What if $0.10 is the right amount?

There doesn't seem to be any perfect solution for the funding woes of the Orange County Schools. Is a special district tax “unfair and divisive”? Is it an unnecessary burden on farmers?

IMHO, supporting the district tax referendum is an important opportunity to send our county commissioners a message that Orange County School District residents want more funding for our schools. However, I haven't been willing to say that it's the "best" solution for increasing funding.

After the discussion at last week's referendum information forum, I was left wondering: What if $0.10 in additional funding is the right amount?

I think the majority of Orange County Schools residents support increased funding for our schools. Most are even willing to pay a little more than what they do now. But, I don't think most residents are willing to pay a tax rate of over $1.00. To achieve equity with Chapel Hill, that's what would be required.

If we're not going to have funding equity or merger, what is the right balance between increased funding and increased taxes? If the district received the maximum increase allowable through the district tax, it would generate about $4.27 million. That's an increase in funding of more than 20% over this year's county allocation. It would also narrow the county's funding gap between OCS and CHCCS by about 50%.

Public policy is the art of finding pragmatic solutions to complex problems. What if $0.10 is the pragmatic solution?

Issues: 

Comments

I seem to recall that the General Assembly in a previous incarnation would not allow the issue of a lottery to come to a popular vote for precisely the reason you say Gerry---the Assembly was opposed to the lottery, but it was widely assumed that a popular vote would overwhelmingly approve a lottery.

gerryc

If what you say is true, wouldn't it have been smarter for the governor and the GA to get it on the ballot instead of slipping it through..

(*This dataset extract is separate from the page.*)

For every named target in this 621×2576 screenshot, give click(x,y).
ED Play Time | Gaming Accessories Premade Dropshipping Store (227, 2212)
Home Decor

If the lottery is such a great idea why were kinnaird, Insko and initially hackney all against it?

I'm confused - if the people will endorse what you want, why not let them endorse it?

I thought the religious right and the liberal left would both be opposed to the lottery.. aren't these the groups most likely to vote?

gerryc -

as far as "levying" versus "abolishing" - yes any 3 commissioners could stop levying the tax at any time - but they could change their mind the next budget year and re-levy it or lose in the next election and the next commissioners could relevy it. It is only if it is voted out that it can be permanently removed...

there have been a long string of legal arguments about whether the General Assembly has the constitutional authority to place an issue on the ballot if it is not specifically authorized by the constitution (such as constitutional amendment and bond issues where the constitution requires a referendum). Remember we are a republic, not a democracy, and the courts have struck down in most states attempts by the legislature to place simple legislation on the ballot (on the basis that the constitutional convention ceded the legislative power from the people to the elected representatives. Remember that the founding fathers (sorry, no mothers had the vote back then) feared direct democracy.

Lottery opponents threatened lawsuits against placing it on the ballot.

JB,

Polls were pretty clear about public lottery support. But I don't think any of the legislature's lottery opponents faced potential electoral defeat on the issue of the lottery. They were merely principled!

That Easley & Sen. Basnight slipped the lottery through with at least a modicum of shenanigans had nothing to do with public opinion. They knew they didn't have a majority in the Senate. So they extended the session at the last moment, because they knew two opponent senators would be absent -- one on his honeymoon, and the other recovering from surgery. Either of those two dudes could have invoked rules to postpone the vote's timing, but they chose inaction (seems they both were informed).

Get this -- I'm actually going to relate this to the question of Orange County schools merger!

From what I understand, the lottery bill was also very specific about lottery expenditures, or at least some of them. Namely, the proceeds are to go for schools construction in counties with the highest property tax rates.

Those really poor rural counties? They actually have some of the highest tax rates, because there is so little value to tax. That's why Chapel Hill & Carrboro no longer top the highest cumulative property tax scales in the state. (We're still up there, don't worry!)

This means that lottery proceeds will go at least in part to construct schools in areas with stagnant or decreasing student populations. Uh-huh. Unnecessary public works, cha-ching. (Sold to the locals as public-ish employment. There are better ways.) I wonder who'll be donating to state Democratic candidates .... Or how long until the Republicans base their "Contract with North Carolina" on this kind of stuff. (Don't blame me. Basnight scripted it.)

Back to Orange County. If I am correct, shifting the CHCSS district tax onto the county tax rate would actually raise the County's construction proceeds from the lottery. (By how much, I don't know. Before Liz Brown & Co. start throwing that around, let's get a close estimate.)

Of course, we all know that lottery-proceeds-for-schools is an accounting shell game.